Au terme de la séance, les engagements pris par les couples sont consignés par écrit. Pour Dieng, qui a promis de s’abstenir de battre sa femme, la sagesse de la médiatrice est sans appel. « Je m’engage à revenir la semaine prochaine et à amener les enfants avec nous pour voir ce qui peut être fait », dit Dieng.

Un ultime recours

La plupart des femmes qui s’adressent à la Maison de Justice veulent simplement que la violence cesse. Ensuite, il y a celles qui sont desservies par les lacunes de la législation.

Safi [pseudonyme], 29 ans, est mariée depuis dix ans. Dans son œil, elle garde une petite écharde provenant d’un balai dont son mari se servait pour la tabasser. « Je viens ici quand je suis vraiment au bout du rouleau », explique Safi. « Vous vous rendez au tribunal et au lieu de vous aider ils disent : « Où est ton acte de mariage ? », et comme vous n’en avez pas, ils vous laissent en plan.»

Au Sénégal, où la population est à 95 % musulmane, la majorité des unions se font suivant une cérémonie religieuse islamique et il arrive fréquemment que le mariage ne soit pas officiellement déclaré auprès des autorités. Les femmes qui veulent divorcer ont alors beaucoup de difficulté à le faire, n’étant pas en possession des papiers officiels requis à cette fin.
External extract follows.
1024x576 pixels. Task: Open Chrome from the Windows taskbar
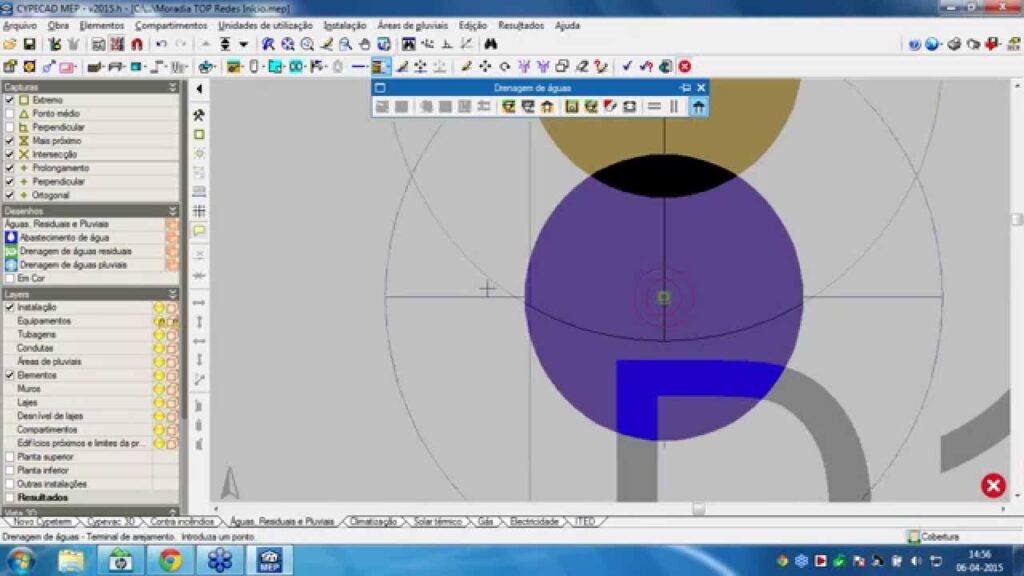(x=170, y=560)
Selon Aminata Kebe, analyste de programme au Bureau du Haut-Commissariat aux droits de l’homme des Nations Unies (HCDH) au Sénégal, une partie du problème réside dans le coût de la procédure.
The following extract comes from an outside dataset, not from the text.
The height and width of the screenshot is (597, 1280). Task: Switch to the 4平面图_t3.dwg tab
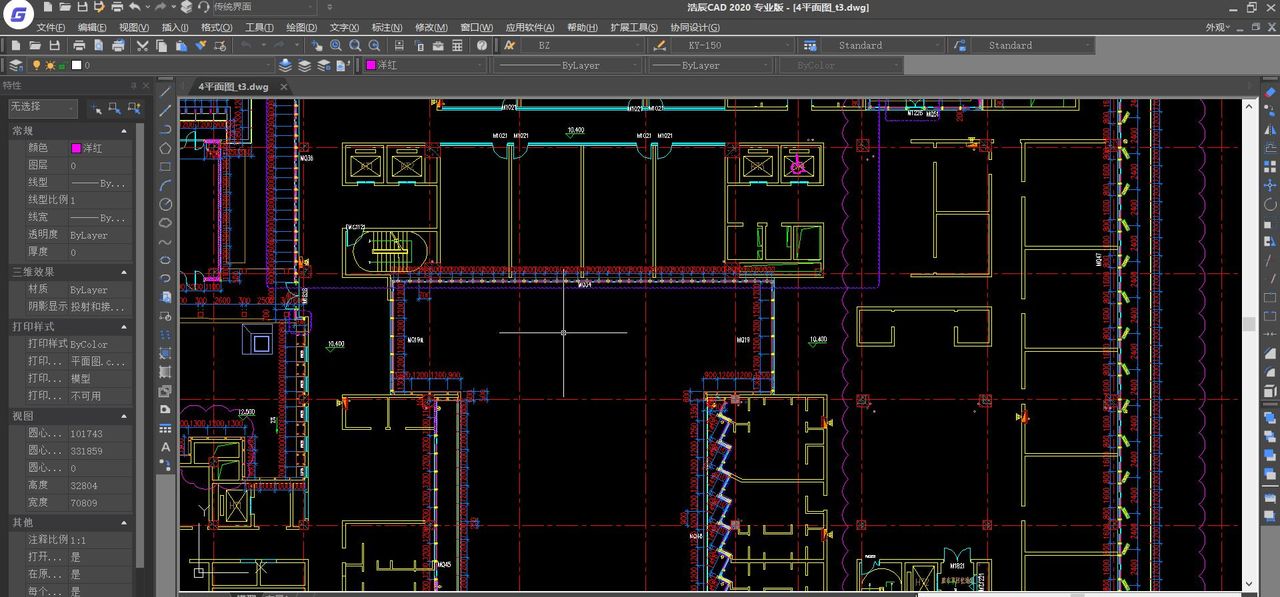233,87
« Il faut payer un avocat ainsi que les frais de procédure. Il faut aussi payer le certificat médical en cas de viol ou de violence. La plupart des victimes sont très pauvres », dit madame Kebe. « Elles ne peuvent pas se soumettre à toutes ces formalités avant de porter leur affaire devant le tribunal. »

Les cas de femmes qui, comme Marieme, refusent de quitter leur mari, posent des difficultés supplémentaires. « La plupart des femmes mariées qui sont maltraitées préfèrent maintenir le lien conjugal plutôt que divorcer », explique madame Tounkara.

Pour Mme Bâ, il faudra des générations avant que les attitudes sociales auxquelles la Maison de Justice tente de s’attaquer soient révolues. « D’un point de vue social, il nous est impossible de rompre les liens conjugaux. Ce que nous pouvons faire c’est essayer de trouver une solution alternative », dit-elle.

Marieme et son mari ont deux séances de prévues. « Je fais de la médiation », lâche-t-elle sur un ton de défi, « mais la prochaine fois que ça arrive, j’irai tout droit au tribunal ».